I popped the video disk into my computer as soon as I got home. The video opened with a youngish woman gardening and going about her everyday life. Clearly this was a promotional piece putting a positive spin on the ileal conduit, but I couldn’t help focusing on the subsequent scenes of the woman managing the bag, replacing it, and cleaning her ‟stoma”—the end of the conduit brought through the skin. Now, what did I know, but I had envisioned something like a garden hose linking the stoma and bag, all very neat and clean. The video showed a less glamorous picture that I just couldn’t shake. Paired with my ‟neobladder, schmeobladder” reaction, this meant that for at least a week I was consumed with the thought that neither of the choices available to me would result in a satisfactory quality of life. And that was on top of general anxiety about the impending 5- to 7-hour surgery and, of course, the cancer itself.

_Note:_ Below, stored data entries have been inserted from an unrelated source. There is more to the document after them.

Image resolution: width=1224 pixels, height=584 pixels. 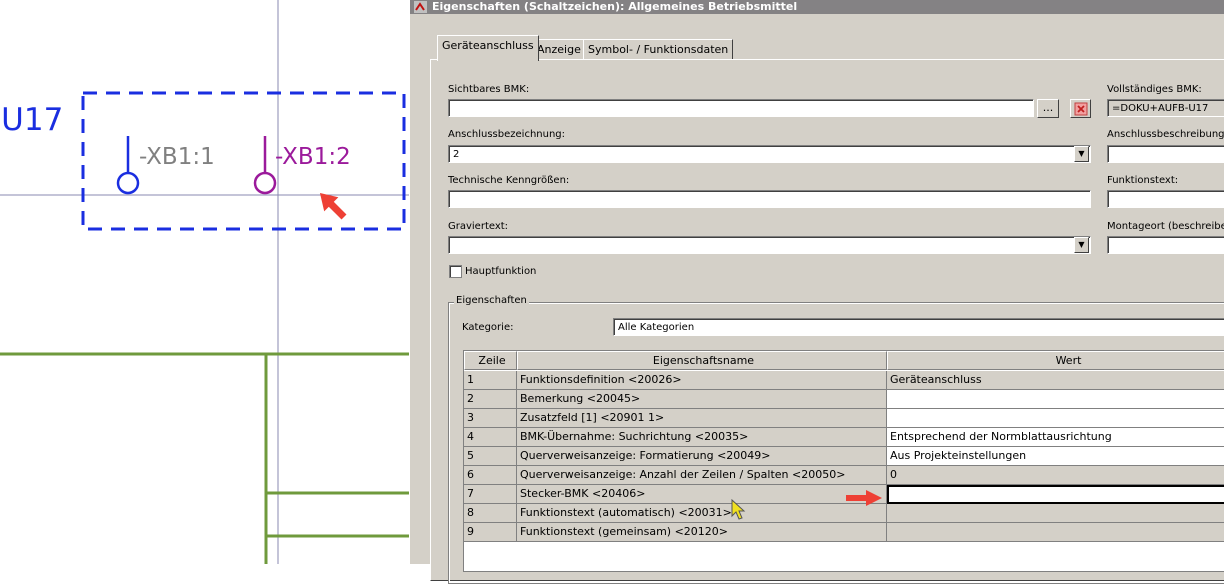 What do you see at coordinates (1143, 180) in the screenshot?
I see `function-text-label: Funktionstext:` at bounding box center [1143, 180].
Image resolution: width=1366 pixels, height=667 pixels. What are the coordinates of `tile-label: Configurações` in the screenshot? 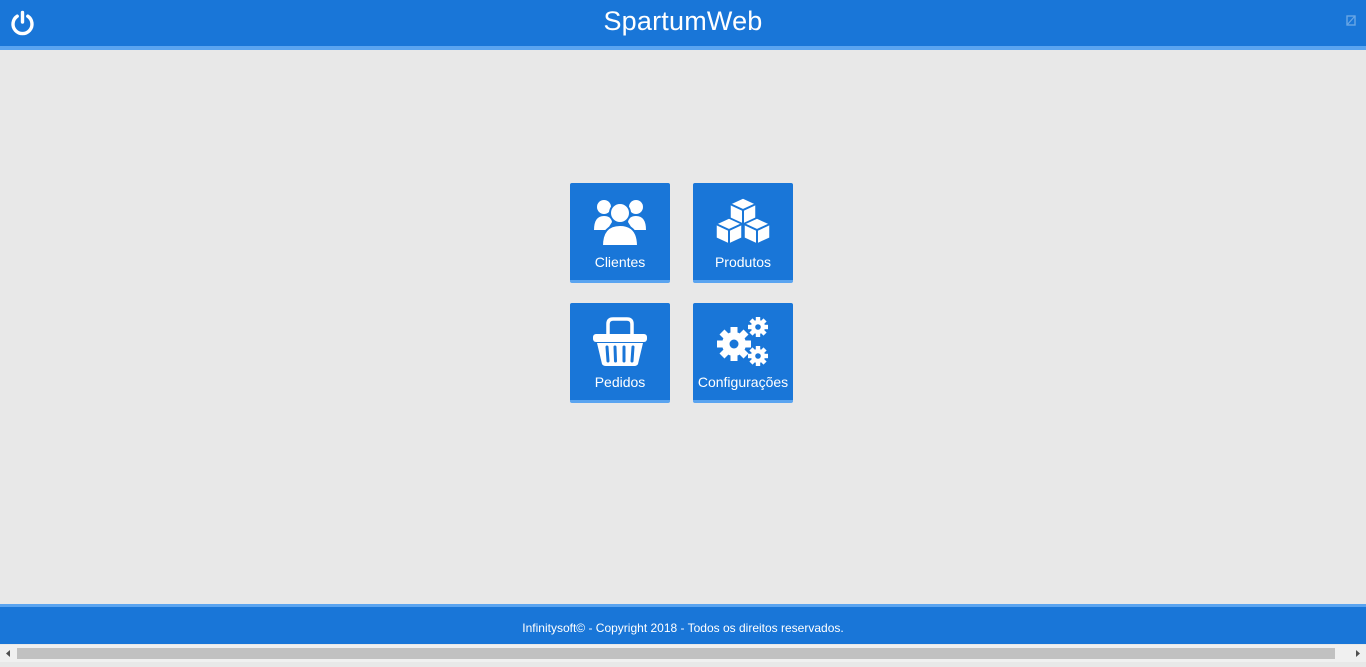 It's located at (743, 382).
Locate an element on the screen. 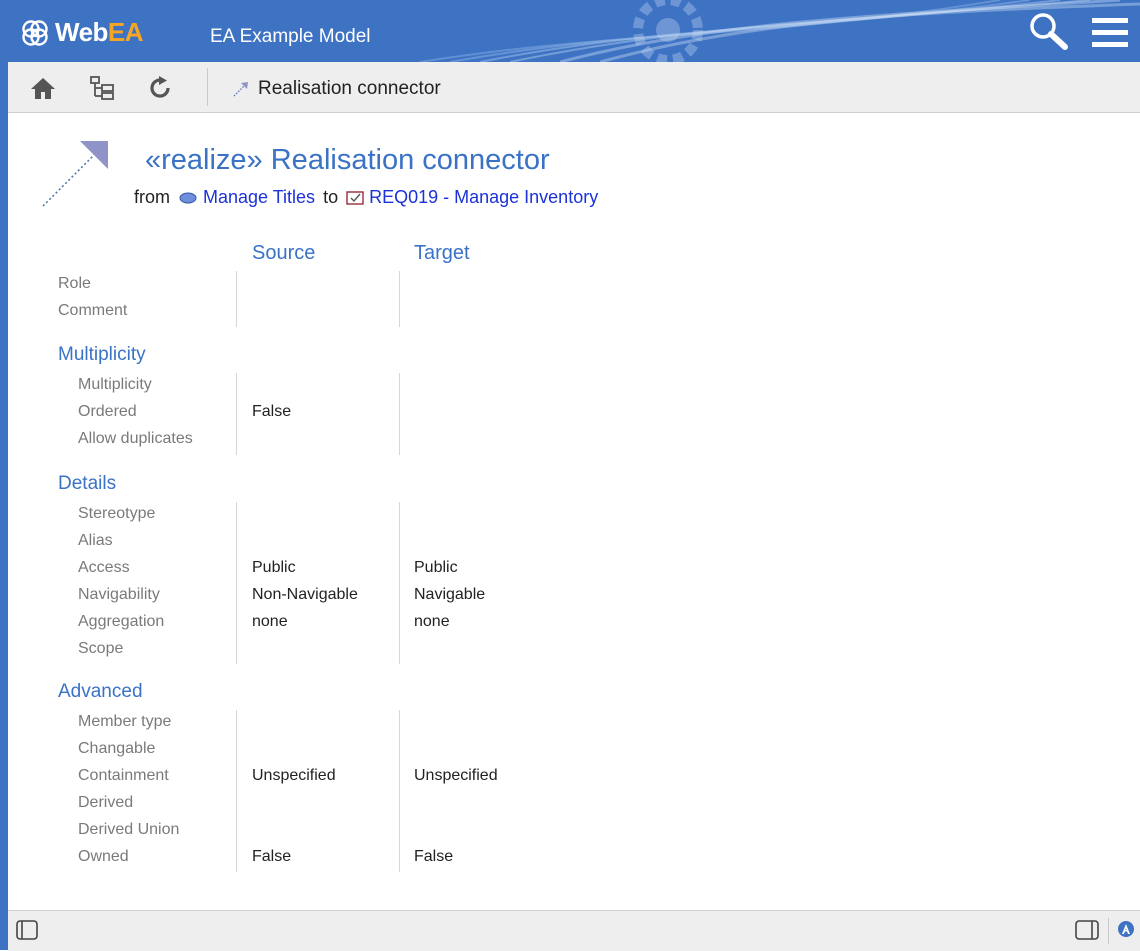 This screenshot has width=1140, height=951. from-label: from is located at coordinates (152, 197).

Tormented by the no-win dilemma and feeling pressure to decide quickly, I tossed and turned in bed one night, unable to fall asleep. It was about 2 a.m. when the notion entered my head, as if from an external source, that my negative thoughts were destructive and I should instead decide from a place of optimism. From the beginning of all this, it had been clear that the best possible outcome would be a well-functioning neobladder. When I returned to that original vision, it simply became the way to go. A palpable sense of relief washed over my body, passing from my toes upwards to my head. I fell asleep immediately and slept soundly the rest of the night.
A reader who is skeptical of the account above can join me in that, as I am not a spiritual person. But what is certain is that when I awoke in the morning my choice of the neobladder option was totally firm, and I never looked back.

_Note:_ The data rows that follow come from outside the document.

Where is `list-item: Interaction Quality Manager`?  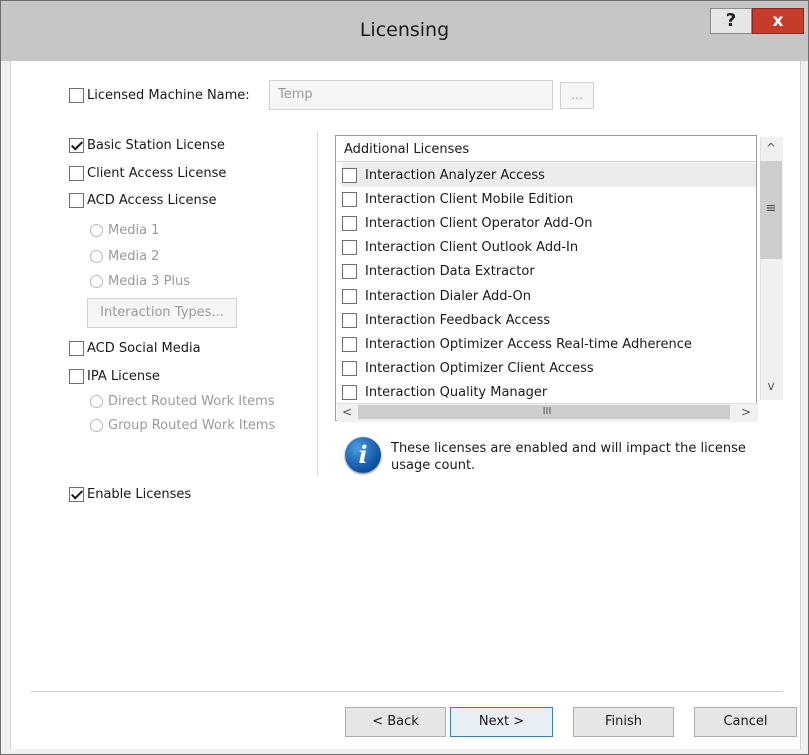
list-item: Interaction Quality Manager is located at coordinates (549, 393).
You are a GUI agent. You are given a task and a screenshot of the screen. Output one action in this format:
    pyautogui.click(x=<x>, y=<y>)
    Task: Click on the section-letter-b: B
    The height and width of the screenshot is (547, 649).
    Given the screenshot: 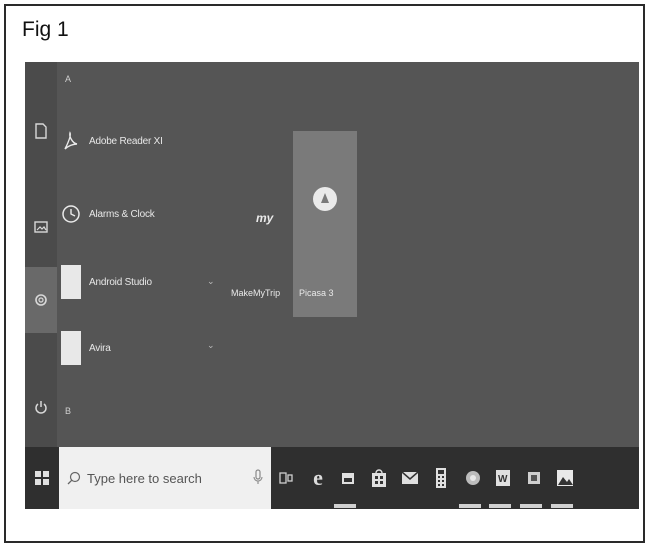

As soon as I gained my senses after surgery, I felt for the telltale temporary catheter and was assured that, yes, I now had a neobladder. The period of rehabilitation wasn’t easy; I was in the hospital for eight days and didn’t get back to my office job for three months. But I was voiding the neobladder successfully and fortunate to suffer neither infections nor other serious complications. Since then, when asked about my experience with the neobladder, I respond, ‟It doesn’t work great, but it does work.” And my last annual checkup indicated a continuing cancer-free status after three years.

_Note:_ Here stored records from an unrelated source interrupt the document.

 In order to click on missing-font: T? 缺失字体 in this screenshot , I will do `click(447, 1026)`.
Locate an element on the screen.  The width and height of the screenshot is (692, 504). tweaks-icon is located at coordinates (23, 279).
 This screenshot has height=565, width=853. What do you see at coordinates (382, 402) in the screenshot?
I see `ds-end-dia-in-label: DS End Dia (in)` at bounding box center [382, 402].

My purpose in sharing my story is neither to promote the neobladder option nor to present assurances that complications will never occur with whichever diversion someone selects. I simply wish to emphasize the importance of an optimistic outlook. Step by step, you will make the decisions you need to make, you will do your rehab, you will participate actively in your treatment, and you will grab every opportunity to resume a normal, productive life.